What explains the connection between secondhand smoke and OSA? It could be due to the fact that secondhand smoke irritates the oral tissues, leading to inflammation. Nicotine may also cause the airway muscles to relax, increasing the risk of blockage.
Is Your Child Suffering from OSA?
Sleep apnea can cause significant health and behavioral problems for children, so it is important that parents be alert to its signs and symptoms. Your child might be suffering from OSA if they:
- Are always tired
- Have difficulty concentrating or perform poorly in school
- Snore loudly or breathe through their mouth while asleep
- Wet the bed
- Suffer from night terrors
- Move a lot during sleep
What You Can Do
If you suspect your child has sleep apnea, talk to a doctor about arranging a sleep test for your little one. After you receive an official diagnosis, you can explore treatment options. Oral appliance therapy, which repositions the jaw to keep the airway open, may help.
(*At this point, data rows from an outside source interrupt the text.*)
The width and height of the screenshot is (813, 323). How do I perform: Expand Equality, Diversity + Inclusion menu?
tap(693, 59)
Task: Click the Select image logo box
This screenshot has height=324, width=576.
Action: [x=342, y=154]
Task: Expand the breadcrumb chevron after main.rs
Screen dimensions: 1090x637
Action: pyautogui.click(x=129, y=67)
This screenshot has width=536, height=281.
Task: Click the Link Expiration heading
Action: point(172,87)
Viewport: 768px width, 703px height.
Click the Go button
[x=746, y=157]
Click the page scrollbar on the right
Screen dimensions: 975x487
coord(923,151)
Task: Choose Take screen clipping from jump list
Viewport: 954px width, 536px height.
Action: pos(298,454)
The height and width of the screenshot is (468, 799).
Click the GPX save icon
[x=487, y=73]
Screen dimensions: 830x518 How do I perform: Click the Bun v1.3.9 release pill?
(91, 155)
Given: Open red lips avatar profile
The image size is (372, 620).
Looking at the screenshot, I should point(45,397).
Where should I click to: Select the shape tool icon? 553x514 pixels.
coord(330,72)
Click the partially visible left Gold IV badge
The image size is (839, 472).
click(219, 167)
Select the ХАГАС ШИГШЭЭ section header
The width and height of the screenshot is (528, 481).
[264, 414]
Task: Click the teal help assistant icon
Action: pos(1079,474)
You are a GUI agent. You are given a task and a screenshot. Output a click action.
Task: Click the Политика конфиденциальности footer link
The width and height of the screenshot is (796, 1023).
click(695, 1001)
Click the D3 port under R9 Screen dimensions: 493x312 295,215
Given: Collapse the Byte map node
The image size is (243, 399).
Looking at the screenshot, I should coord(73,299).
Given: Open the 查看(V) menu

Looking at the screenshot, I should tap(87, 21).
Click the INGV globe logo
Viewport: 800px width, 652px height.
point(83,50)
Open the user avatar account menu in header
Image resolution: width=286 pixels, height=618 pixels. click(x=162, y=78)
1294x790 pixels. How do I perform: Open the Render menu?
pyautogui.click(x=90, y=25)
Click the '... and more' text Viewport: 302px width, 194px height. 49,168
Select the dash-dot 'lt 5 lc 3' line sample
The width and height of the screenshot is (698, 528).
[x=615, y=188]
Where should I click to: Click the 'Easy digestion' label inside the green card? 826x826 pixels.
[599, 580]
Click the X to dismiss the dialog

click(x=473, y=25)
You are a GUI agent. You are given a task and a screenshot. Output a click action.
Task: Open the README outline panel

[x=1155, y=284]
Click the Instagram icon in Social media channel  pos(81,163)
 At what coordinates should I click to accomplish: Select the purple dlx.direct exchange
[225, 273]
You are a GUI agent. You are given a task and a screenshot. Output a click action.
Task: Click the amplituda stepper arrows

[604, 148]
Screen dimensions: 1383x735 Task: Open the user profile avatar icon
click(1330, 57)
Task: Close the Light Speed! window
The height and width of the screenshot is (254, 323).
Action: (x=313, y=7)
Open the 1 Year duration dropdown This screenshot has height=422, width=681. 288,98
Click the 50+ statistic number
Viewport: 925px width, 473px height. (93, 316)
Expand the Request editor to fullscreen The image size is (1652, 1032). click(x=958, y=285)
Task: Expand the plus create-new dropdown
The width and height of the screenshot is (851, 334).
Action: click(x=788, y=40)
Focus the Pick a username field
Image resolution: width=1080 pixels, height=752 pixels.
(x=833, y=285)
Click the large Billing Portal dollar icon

It would be ideal if your child’s exposure to secondhand smoke comes to an end. If you cannot quit smoking right away, you might adjust your routine so you only smoke outside. Of course, thirdhand smoke may continue to pose health risks to your family, so that is something to keep in mind as you determine how you can best support your child’s well-being.
Secondhand smoke is a risk factor for sleep apnea in children. Your efforts to kick the habit will benefit the health of your entire family!